CESINALI – La Cgil Avellino, nel direttivo provinciale odierno, assume l'ordine del giorno così come proposto anche dal comitato provinciale Anpi (Associazione nazionale partigiani d’Italia) Avellino sulla tristissima e bruttissima vicenda dell'ex vice sindaco di Cesinali che su Facebook ha inneggiato al fascismo.
La opportuna e doverosa rimozione di Pasquale De Vito dalle cariche di vicesindaco e assessore decisa dal primo cittadino di Cesinali – dichiara in una nota Franco Fiordellisi, segretario generale della Cgil di Avellino – non chiude la triste vicenda dei rivoltanti messaggi che inneggiano al fascismo, postati dall’esponente dell’amministrazione comunale sul suo profilo social.
Tali materiali rappresentano una gravissima offesa alla comunità cesinalese e a tutti i democratici, oltre che un insopportabile oltraggio alla memoria di tanti cittadini che si batterono in difesa dei valori costituzionali sin dagli anni Trenta del secolo scorso quando, collaborando con i confinati politici antifascisti, contribuirono a porre le basi di un’Italia libera e democratica.
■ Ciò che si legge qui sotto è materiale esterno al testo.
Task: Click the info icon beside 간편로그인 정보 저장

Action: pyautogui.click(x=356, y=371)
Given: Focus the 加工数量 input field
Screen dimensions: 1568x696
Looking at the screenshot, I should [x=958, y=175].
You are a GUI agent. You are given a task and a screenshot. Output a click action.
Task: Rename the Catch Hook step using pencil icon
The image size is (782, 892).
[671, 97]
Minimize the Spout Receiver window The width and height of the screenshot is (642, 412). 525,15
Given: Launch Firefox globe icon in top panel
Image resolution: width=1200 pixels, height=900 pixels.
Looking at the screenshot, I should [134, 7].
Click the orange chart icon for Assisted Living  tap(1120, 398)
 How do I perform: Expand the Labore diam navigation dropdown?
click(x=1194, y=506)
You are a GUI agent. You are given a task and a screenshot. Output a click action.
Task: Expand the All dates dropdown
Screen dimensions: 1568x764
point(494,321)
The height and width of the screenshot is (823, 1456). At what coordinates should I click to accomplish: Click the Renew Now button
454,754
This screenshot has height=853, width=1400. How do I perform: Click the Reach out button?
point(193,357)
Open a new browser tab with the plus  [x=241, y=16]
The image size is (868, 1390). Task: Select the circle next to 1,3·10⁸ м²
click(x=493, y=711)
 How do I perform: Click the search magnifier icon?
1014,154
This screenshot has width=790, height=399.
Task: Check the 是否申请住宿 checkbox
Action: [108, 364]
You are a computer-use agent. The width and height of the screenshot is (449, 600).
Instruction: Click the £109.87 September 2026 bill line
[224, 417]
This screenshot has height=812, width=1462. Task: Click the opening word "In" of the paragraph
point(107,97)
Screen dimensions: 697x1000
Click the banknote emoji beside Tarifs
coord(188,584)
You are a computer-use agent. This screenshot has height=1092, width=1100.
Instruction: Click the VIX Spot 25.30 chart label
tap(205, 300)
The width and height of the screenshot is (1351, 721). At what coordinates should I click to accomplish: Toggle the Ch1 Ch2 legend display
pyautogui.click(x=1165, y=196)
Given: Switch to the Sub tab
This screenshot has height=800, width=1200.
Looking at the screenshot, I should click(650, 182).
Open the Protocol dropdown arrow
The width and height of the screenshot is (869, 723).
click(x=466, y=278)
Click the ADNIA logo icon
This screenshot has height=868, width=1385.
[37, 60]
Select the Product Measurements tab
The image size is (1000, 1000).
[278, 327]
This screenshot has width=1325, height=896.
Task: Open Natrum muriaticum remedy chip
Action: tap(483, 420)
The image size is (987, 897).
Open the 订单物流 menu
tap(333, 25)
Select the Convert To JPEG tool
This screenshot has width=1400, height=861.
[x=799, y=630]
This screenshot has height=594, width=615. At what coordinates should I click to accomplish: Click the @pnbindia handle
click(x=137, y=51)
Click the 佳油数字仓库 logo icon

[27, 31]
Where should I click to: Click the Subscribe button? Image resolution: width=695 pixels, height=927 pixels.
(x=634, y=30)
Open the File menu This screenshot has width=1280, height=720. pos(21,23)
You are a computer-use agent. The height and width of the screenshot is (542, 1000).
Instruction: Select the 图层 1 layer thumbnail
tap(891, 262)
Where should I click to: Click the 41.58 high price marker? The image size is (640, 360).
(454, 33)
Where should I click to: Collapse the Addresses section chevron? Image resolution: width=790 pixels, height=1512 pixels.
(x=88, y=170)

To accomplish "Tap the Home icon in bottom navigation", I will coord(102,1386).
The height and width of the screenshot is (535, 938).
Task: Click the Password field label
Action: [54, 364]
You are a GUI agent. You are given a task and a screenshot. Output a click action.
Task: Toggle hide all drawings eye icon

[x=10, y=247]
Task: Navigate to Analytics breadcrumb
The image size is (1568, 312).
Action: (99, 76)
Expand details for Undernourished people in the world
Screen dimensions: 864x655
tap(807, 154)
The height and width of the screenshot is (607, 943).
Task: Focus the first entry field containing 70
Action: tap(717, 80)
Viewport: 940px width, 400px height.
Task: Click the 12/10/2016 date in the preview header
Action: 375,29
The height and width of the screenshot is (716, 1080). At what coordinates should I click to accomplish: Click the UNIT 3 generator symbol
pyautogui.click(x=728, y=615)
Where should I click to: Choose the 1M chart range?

Siamo certi che i valori della Resistenza radicati e ben vivi tra i cesinalesi rappresentino un importante presidio democratico, e la garanzia migliore affinché l’ondata di odio e di razzismo, veicolata dai messaggi dell’immonda propaganda neofascista attraverso anche, e soprattutto, un uso vile dei social sia definitivamente neutralizzata.